Command-line interface

swh indexer

Software Heritage Indexer tools.

The Indexer is used to mine the content of the archive and extract derived information from archive source code artifacts.

swh indexer [OPTIONS] COMMAND [ARGS]...

Options

-C, --config-file <config_file>

Configuration file.

journal-client

Listens for new objects from the SWH Journal, and schedules tasks to run relevant indexers (currently, only origin-intrinsic-metadata) on these new objects.

swh indexer journal-client [OPTIONS]

Options

-s, --scheduler-url <scheduler_url>

URL of the scheduler API

--origin-metadata-task-type <origin_metadata_task_type>

Name of the task running the origin metadata indexer.

--broker <brokers>

Kafka broker to connect to.

--prefix <prefix>

Prefix of Kafka topic names to read from.

--group-id <group_id>

Consumer/group id for reading from Kafka.

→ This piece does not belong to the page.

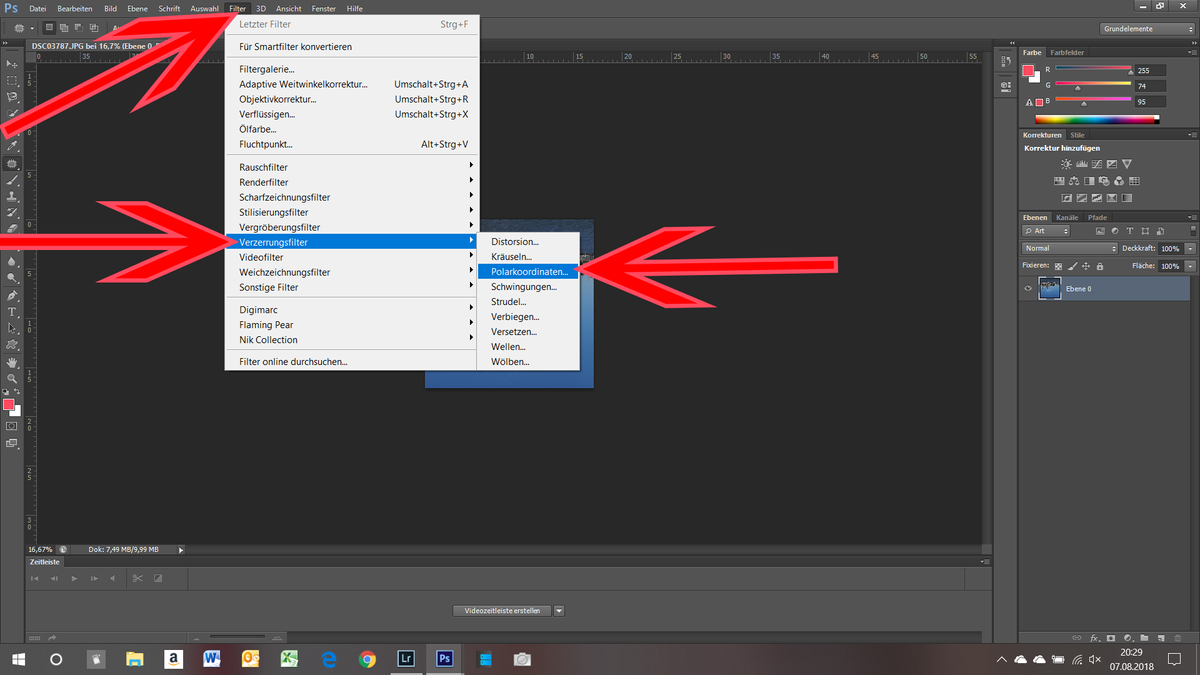Click the Ebene 0 layer thumbnail
The width and height of the screenshot is (1200, 675).
(x=1050, y=288)
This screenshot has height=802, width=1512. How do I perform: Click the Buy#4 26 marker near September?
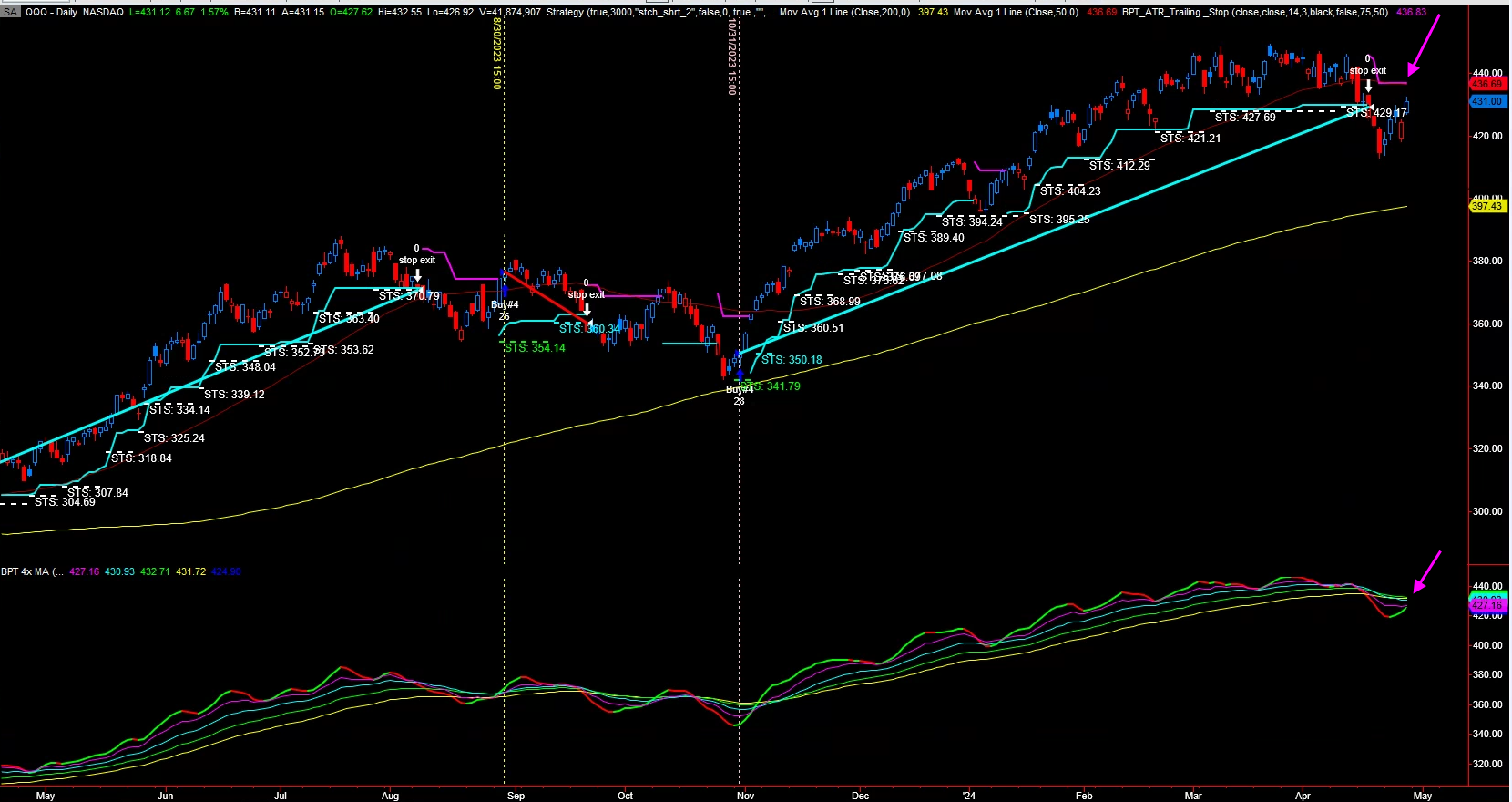pos(505,305)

-m, --stop-after-objects <stop_after_objects>

Maximum number of objects to replay. Default is to run forever.

mapping

Manage Software Heritage Indexer mappings.

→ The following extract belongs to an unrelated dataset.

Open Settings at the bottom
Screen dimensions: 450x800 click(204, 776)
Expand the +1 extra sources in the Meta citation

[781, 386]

swh indexer mapping [OPTIONS] COMMAND [ARGS]...

list

Prints the list of known mappings.

swh indexer mapping list [OPTIONS]

list-terms

Prints the list of known CodeMeta terms, and which mappings support them.

swh indexer mapping list-terms [OPTIONS]

Options

--exclude-mapping <exclude_mapping>

Exclude the given mapping from the output

--concise

Don’t print the list of mappings supporting each term.

translate

Prints the list of known mappings.

swh indexer mapping translate [OPTIONS] MAPPING_NAME FILE

Arguments

MAPPING_NAME

Required argument

FILE

Required argument

rpc-serve

Starts a Software Heritage Indexer RPC HTTP server.

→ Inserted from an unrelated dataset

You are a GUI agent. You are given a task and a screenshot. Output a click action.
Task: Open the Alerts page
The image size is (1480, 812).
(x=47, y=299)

swh indexer rpc-serve [OPTIONS] CONFIG_PATH

Options

--host <host>

Host to run the server

--port <port>

Binding port of the server

--debug, --nodebug

Indicates if the server should run in debug mode

Arguments

CONFIG_PATH

Required argument

schedule

Manipulate Software Heritage Indexer tasks.

Via SWH Scheduler’s API.

swh indexer schedule [OPTIONS] COMMAND [ARGS]...

Options

-s, --scheduler-url <scheduler_url>

URL of the scheduler API

-i, --indexer-storage-url <indexer_storage_url>

URL of the indexer storage API

-g, --storage-url <storage_url>

URL of the (graph) storage API

--dry-run, --no-dry-run

List only what would be scheduled.

reindex_origin_metadata

Schedules indexing tasks for origins that were already indexed.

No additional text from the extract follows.